“That’s beyond wrong.”
“You only think so because of that Frost boy. Half-breed that he is.”
Had she seriously just referred to Callen as a half-breed? Who talked like that anymore?
“I’m saying that because it’s right. Everybody deserves a vote,” Teni said, trying to simmer her heated response to Marybeth’s cruel words.
“Elders and their descendants used to decide. It should be that way again.”
“That’s not going to happen.” It never should have happened in the first place.
“We won’t just sit by and watch you destroy our traditions, our home.” Marybeth wagged her bony finger.
“What are you implying?”
“I’m not implying anything. I’m giving you some friendly courtesy advice.”
“Really? And what’s that?”
“You’d better watch that pretty back of yours.”
“Are you actually threatening a police officer?”
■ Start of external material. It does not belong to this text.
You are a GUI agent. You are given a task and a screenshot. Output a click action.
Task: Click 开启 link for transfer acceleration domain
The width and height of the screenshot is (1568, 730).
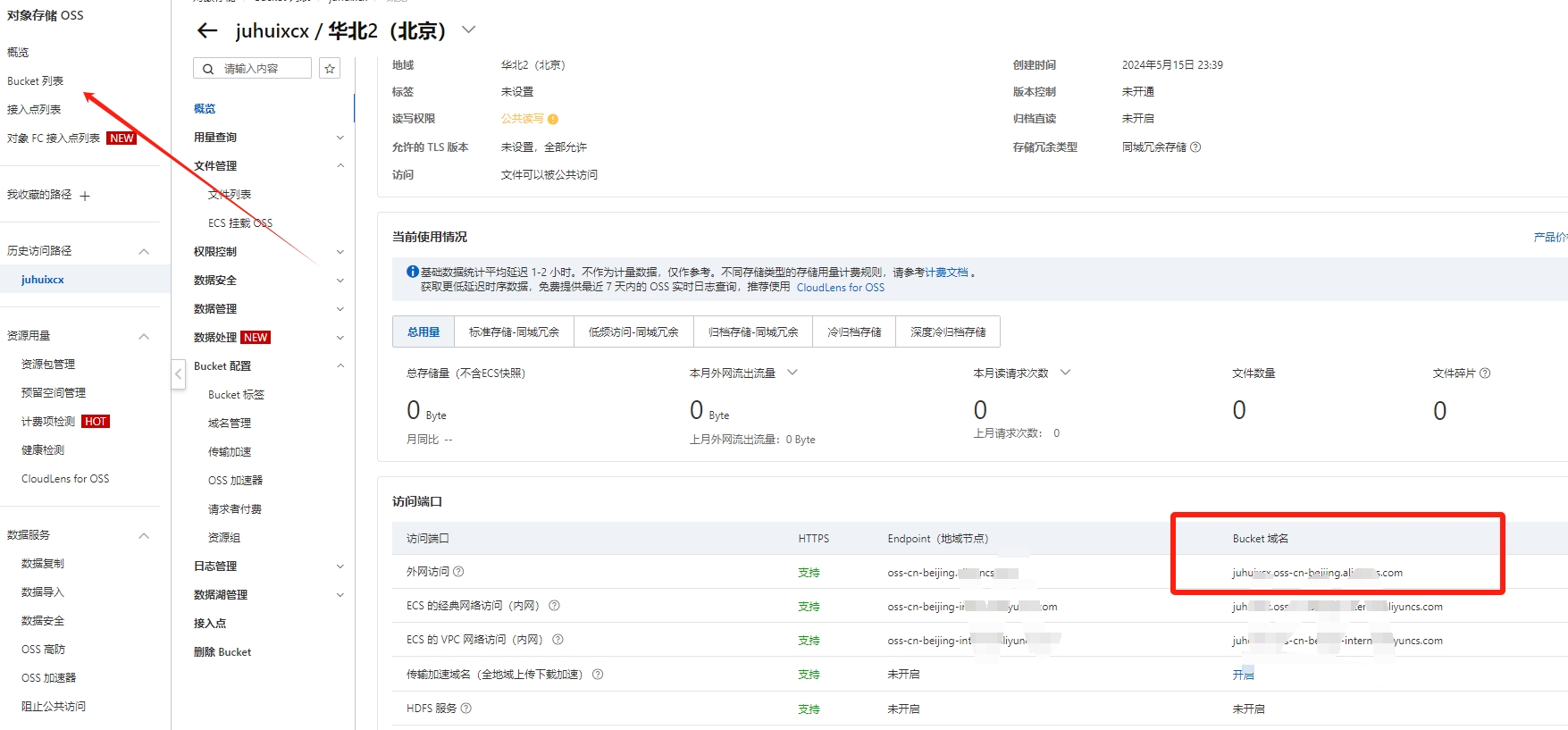1243,675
“Of course not, dear.” Marybeth smiled, her teeth stained and crooked. “It’s a courtesy. Not a threat. I’m looking out for you.”
Why did she find that so incredibly hard to believe?
Marybeth turned and hustled back inside Milly’s.
Well, that had been a fun addition to the day.
Trying to shake off the odd chill of foreboding racing down her spine, Teni stepped into the orange-and-red leaf-covered wonderland leading back to her home, the crack of sticks and the crunch of leaves sounding beneath her. The leaves rustled in the breeze coming off the bay, and she inhaled the sweet, salty air deep in her lungs.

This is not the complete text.